__Aim of the exercise__:
Keep only those lines of the records that include the string "agent".

__The data__:
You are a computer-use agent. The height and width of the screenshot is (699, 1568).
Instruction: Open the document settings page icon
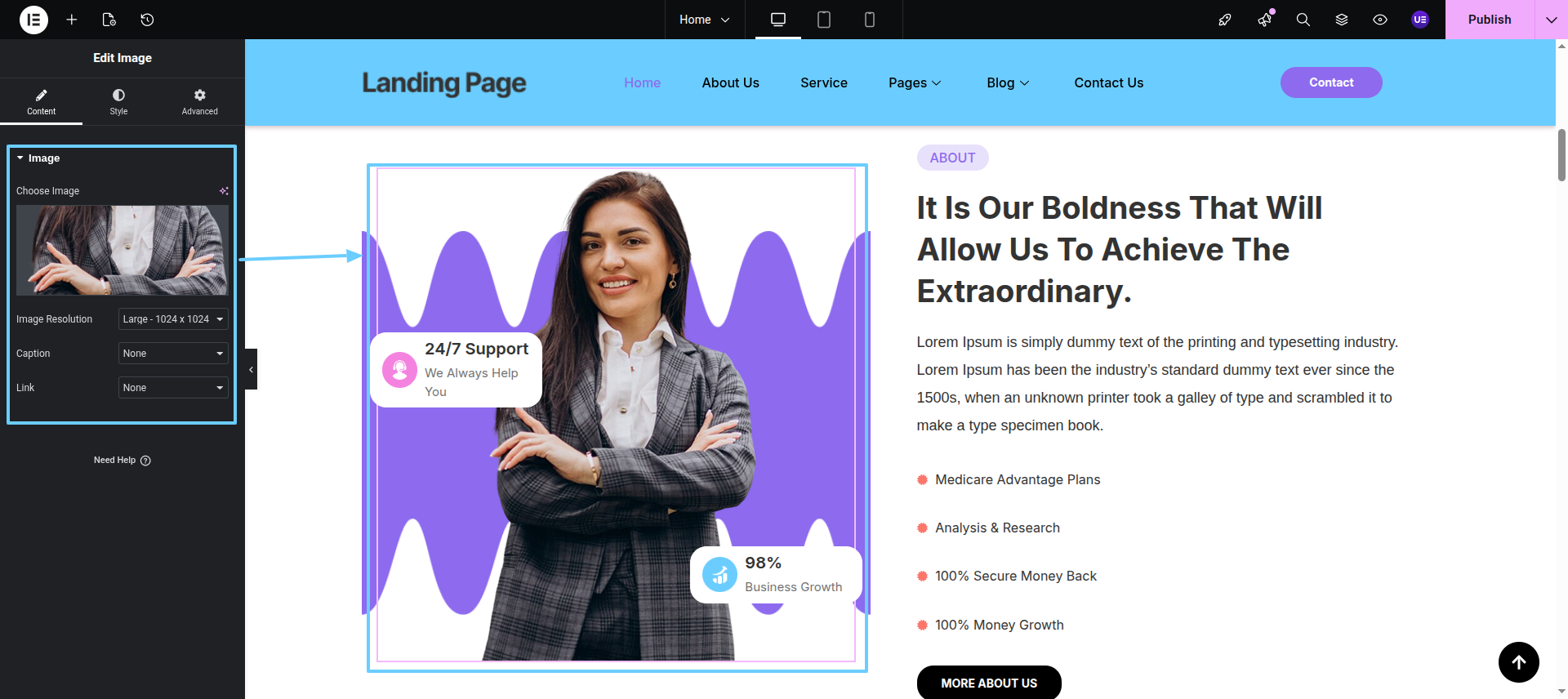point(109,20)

---

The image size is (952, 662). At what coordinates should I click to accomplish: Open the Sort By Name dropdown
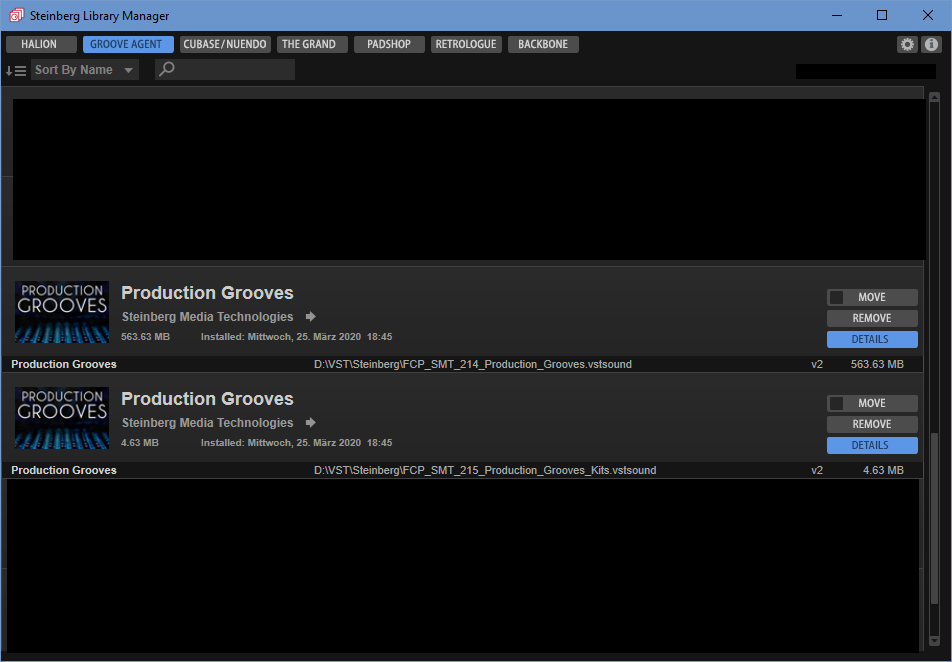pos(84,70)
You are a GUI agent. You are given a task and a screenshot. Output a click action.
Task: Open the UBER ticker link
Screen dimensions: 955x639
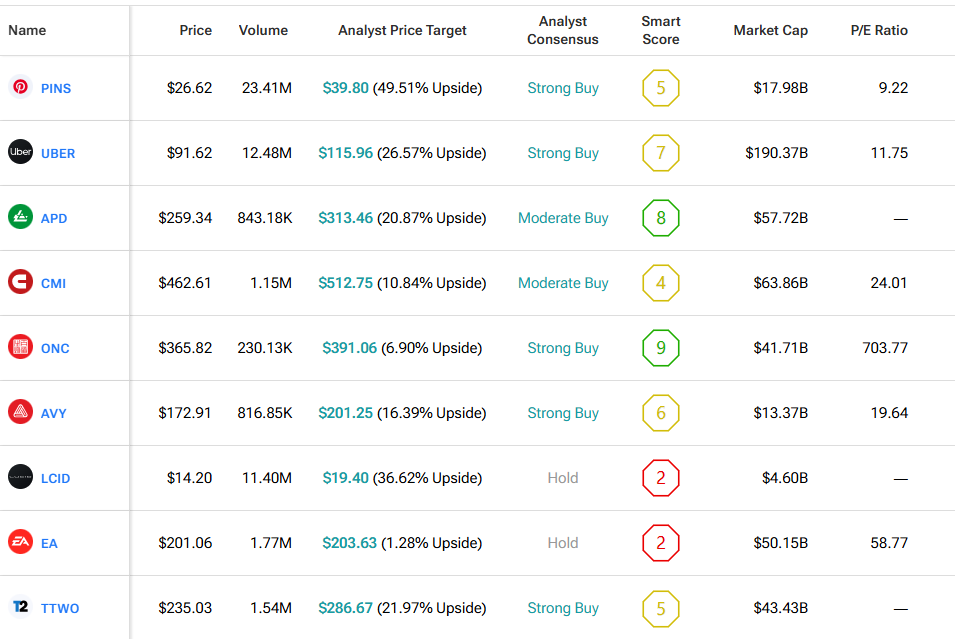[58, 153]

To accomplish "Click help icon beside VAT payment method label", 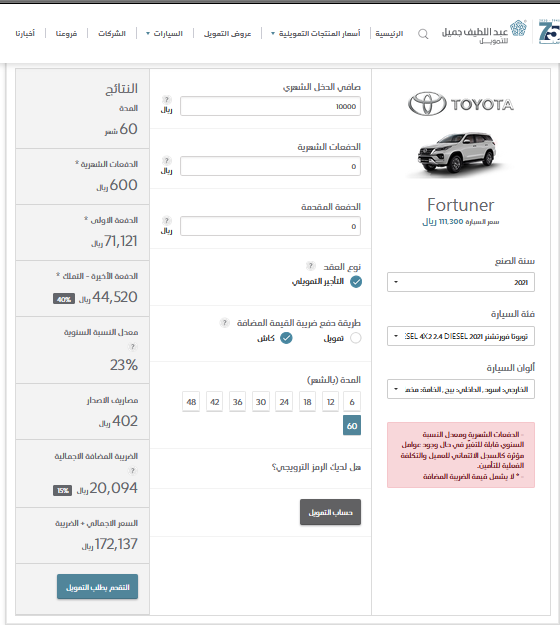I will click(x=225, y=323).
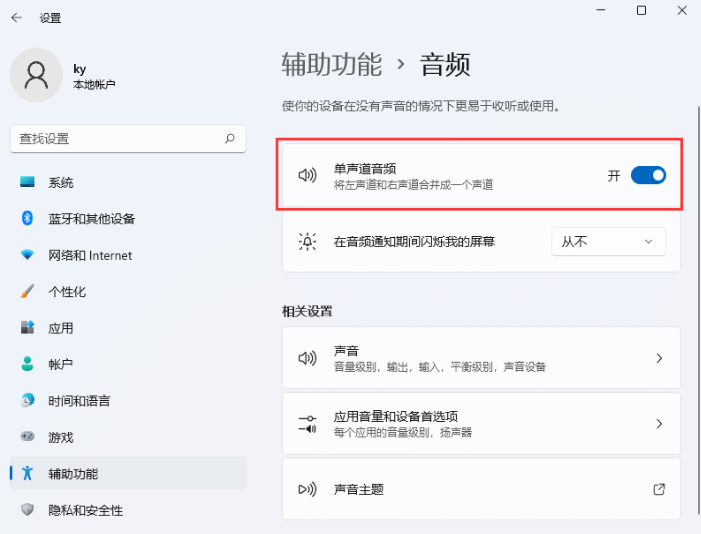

__Answer space__:
You are a computer-use agent. The height and width of the screenshot is (699, 1568).
You are a GUI agent. You are given a task and a screenshot. Output a click action.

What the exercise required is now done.